Мозг ювелира пронзило понимание:
- То есть, вместо выпущенных, он арестует четырех других, чтобы дополнить десятку! И он требует…
- Требует, чтобы я указал ему четырех других для того, чтобы их расстрелять. Впрочем… не знаю, может, чтобы повесить…
- Чтобы расстрелять. Плакаты гласят о расстреле.
- Это все равно, пан Бартницкий. Он хочет, чтобы я выбрал новых обреченных! И это условие поставил для завершения договора.
Бартницкий поднялся и машинально застегнул пиджак. Его руки слегка дрожали.
- И вы на это согласились?
- Да.
- Господи Иисусе!...
- У меня не было выбора. Я хочу спасти сына, и я сделаю это любой ценой.
Бартницкий видел в жизни многое. Он видел множество обманов, безжалостный шантаж, видел, как человеческое достоинство растаптывают самыми различными способами, ему случалось и самому быть участником таких никчемных поступков - но игра Мюллера поразила его. Он и не помнил, когда бы губы так дрожали от ужаса.

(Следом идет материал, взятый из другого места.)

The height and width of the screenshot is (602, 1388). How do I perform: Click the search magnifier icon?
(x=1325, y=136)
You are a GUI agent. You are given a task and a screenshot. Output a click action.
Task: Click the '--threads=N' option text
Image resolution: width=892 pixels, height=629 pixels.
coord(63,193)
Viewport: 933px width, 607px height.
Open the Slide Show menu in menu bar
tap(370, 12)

- Го… господин граф… Если вы согласились, то… то это ваше дело. Я лично не желаю иметь с этим ничего общего, ничего! Я не стану выбирать людей на смерть!... И вам не советую!

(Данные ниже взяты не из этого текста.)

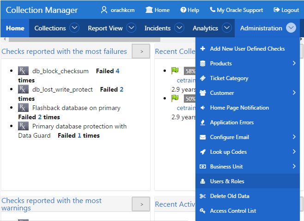The image size is (304, 221).
Task: Click the Rx icon for db_block_checksum
Action: click(x=23, y=71)
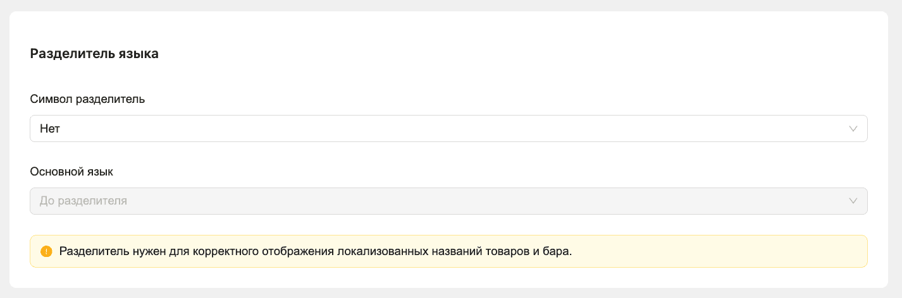Open the Символ разделитель dropdown showing Нет
Screen dimensions: 902x298
click(448, 128)
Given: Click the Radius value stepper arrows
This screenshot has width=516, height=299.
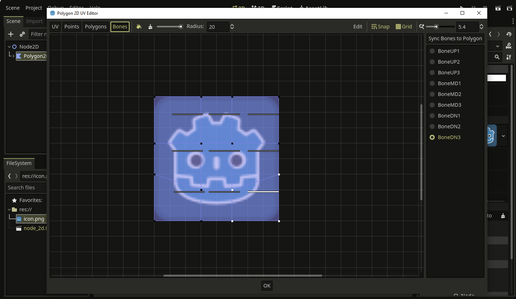Looking at the screenshot, I should 232,26.
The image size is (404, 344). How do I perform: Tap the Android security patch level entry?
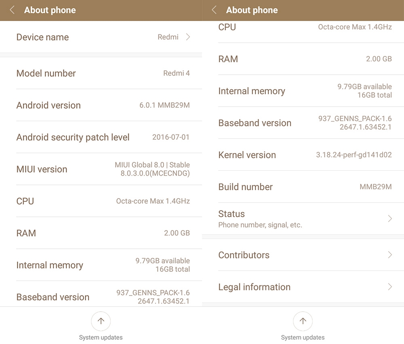73,137
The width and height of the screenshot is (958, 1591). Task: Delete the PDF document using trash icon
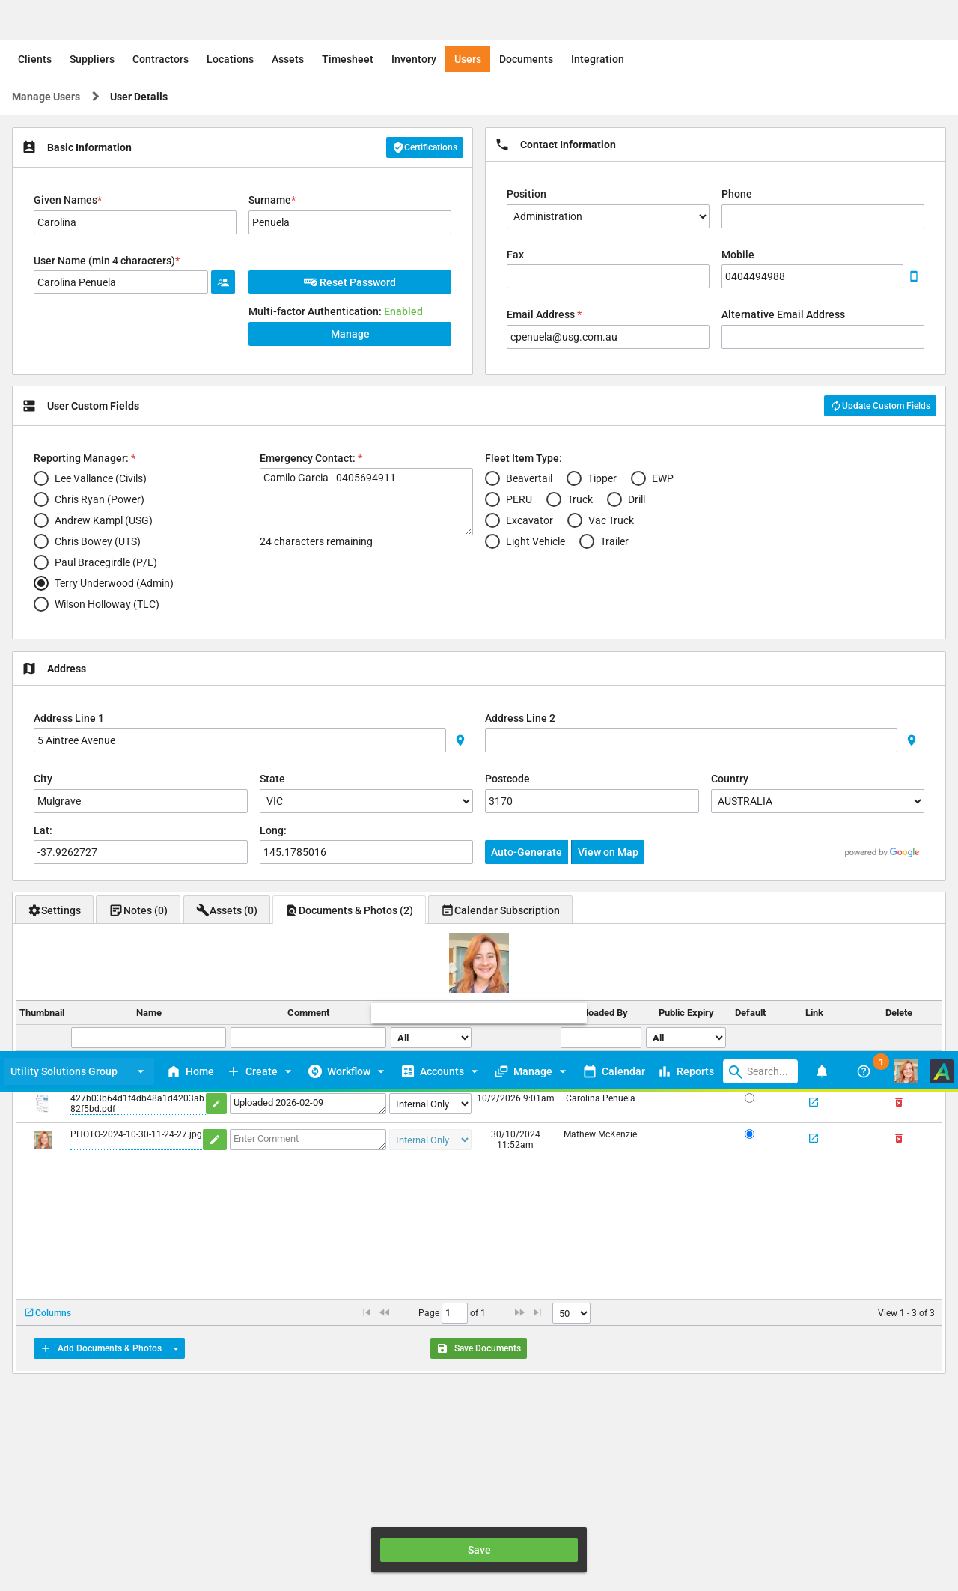tap(899, 1102)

- Так что, мне пожертвовать сыном?! Его мать перевернулась бы в могиле, а я… я бы…
- Если вы сделаете то, чего требует Мюллер, тем самым вы тоже жертвуете сыном. И сыном, и самим собой, пан граф, ведь когда хлопцы из АК или НВС узнают, что вы сдали людей на казнь, они шлепнут вас, не раздумывая!
- Присядьте и перестаньте кричать, пан Бартницкий!
Ювелир уселся так резко, что пуговица пиджака стрельнула и с тех пор висела на одной нитке, словно она была осуждена и повешена хозяином.
- Я предупредил вас, пан граф… Я не говорю, что лесные наверняка обо всем узнают, тут дело такое - может им станет известно, а может и нет. Но возможности такой исключать нельзя!
- Я ее тоже не исключаю, дорогой мой. Если они обо всем узнают - сначала им нужно бужет подумать над тем, а стоят ли тех, кого выдали, выкупленных. А когда пожелают наказать ответственного за такой обмен, им придется наказать нескольких человек.
- Это кого же?
- Я уже обдумал это, пан Бартницкий… Я хочу, чтобы решение приняла группа самых уважаемых граждан города. Некоторых из таких гестапо арестовало, но ведь нескольких еще найти можно. Я не прав?
- Даже и пару десятков, пан граф. Только вот как вы хотите это сделать?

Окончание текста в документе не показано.